If we’re talking only about needing to get something right or assisting one’s memory, then it’s fine to look things up in dictionaries, encyclopedias, online resources, thesauruses, rhyming dictionaries. But the whole tradition, which I admit has become very widespread today, of working up poems out of research into subjects in which the writer “has an interest” or “identifies as significant” is entirely foreign to me, and I don’t like it. I think of it as related to the element in some teaching which teaches the student “how to get an idea” for writing or research. If you don’t already “have” an idea in the sense of being vitally attached to it, so that without it your heart and mind would be empty, then what use is it? For technology, maybe, some. For poetry, none.
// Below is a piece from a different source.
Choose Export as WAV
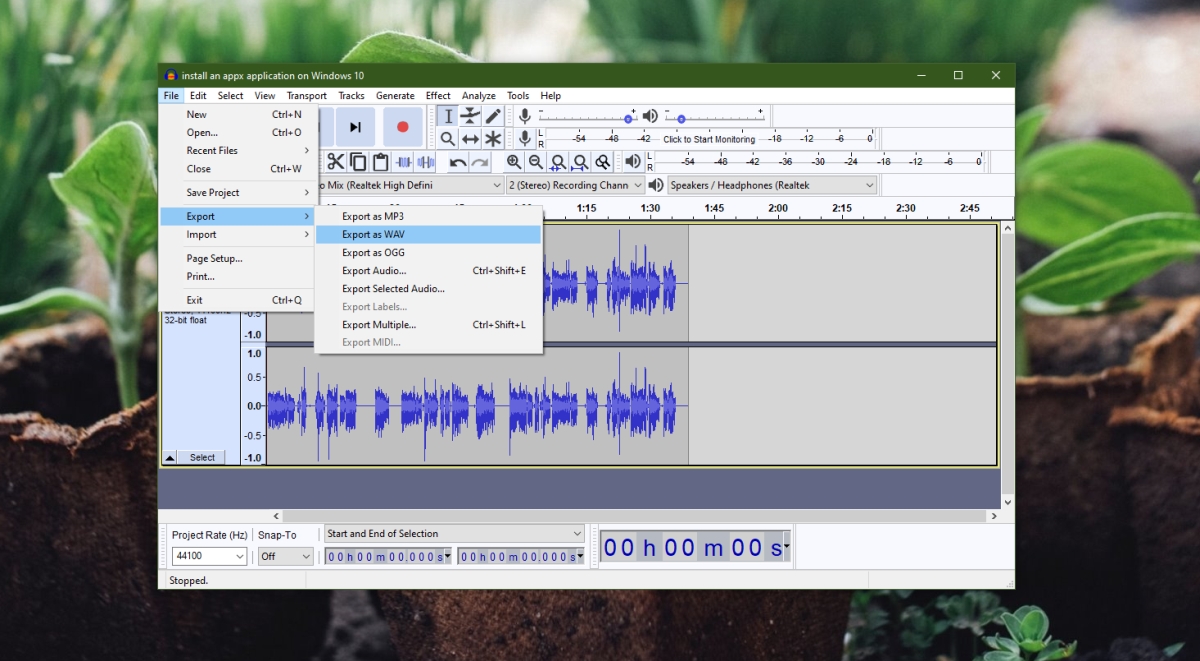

What poetic techniques did you use in this poem? How much attention do you pay to form and metre?

In a way, my answer to this question is inherent in my answer to the one above. Form and idea arrive together, are one thing, although I’m not one of those who objects to differentiating them; they are different aspects or the one thing. If I have to put one first, then: Form is an aspect of meaning. What this means, practically speaking, is that to create your meaning you have to get the form as appropriate and perfect as possible. The meaning is the form, it is not any particular thing that the poem states, lexically, within its compass, nor even all the things it states lexically. It’s the contemplative shape in its material that it makes stand and leaves standing in the heart and mind. By form, by meaning as form, the poem is something that is always always there: “Once I saw Annapurna!” “Once I saw The Man of Fire!” Then it is there, where it is, it stands there and speaks in the permanent universe, even if man or nature destroys it, even if your memory destroys it because you forget or die.
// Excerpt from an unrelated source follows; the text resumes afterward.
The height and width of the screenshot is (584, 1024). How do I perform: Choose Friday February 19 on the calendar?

What did you find particularly challenging in writing this poem?

The technique of this poem is in one sense the short lines, in another sense the abstract concepts, in another sense the necessary repetition of images or elements. This repetition is an aspect of the theme, hence necessary, and yet it isn’t pure repetition, since the fact has to be conveyed, that the “once-something” that becomes nothing and nowhere, when the person who was it vanishes, is utterly distinct from, yet potentially neighboring and resurrected by, the “now-something” that comes to exist afterward, after the vanishing of the first one, and in “the same spot,” although that concept is absurd: there are no coordinates. First, the repetitions had to revolve around each other, communicate with each other, and be sufficiently similar to each other and sufficiently differentiated. Second, the “abstractions” had to be concrete in clearly referring to real persons and their real experience and agony in confronting the presence or absence of those who are gone and the unavoidable contemplation of their own presence or absence. Third, the drawing of this through the short lines had to convey and assert that this reality has lyric rhythm, and hint that this rhythm is in fact identical with its reality. Somehow music is the dance not just of presences but of all things brought together. The grand cotillion!

At this point I’d just like to repeat Wallace Stevens, “We reason about these things with a later reason.” To try to explain it makes it sound abstruse and thus remote. But it’s actually the most intimate, unavoidable, concrete reality of both our life and our thought. Everyone lives it every day, no one escapes the question over it for even one second.

I don’t know how well I succeeded in expressing what I grasped. But I don’t despair because I know I’ve always been and I’ll always be writing this same poem. There’s a sense of failure, but turn that slightly and it’s a sense of possibility, of a future, of much still to do.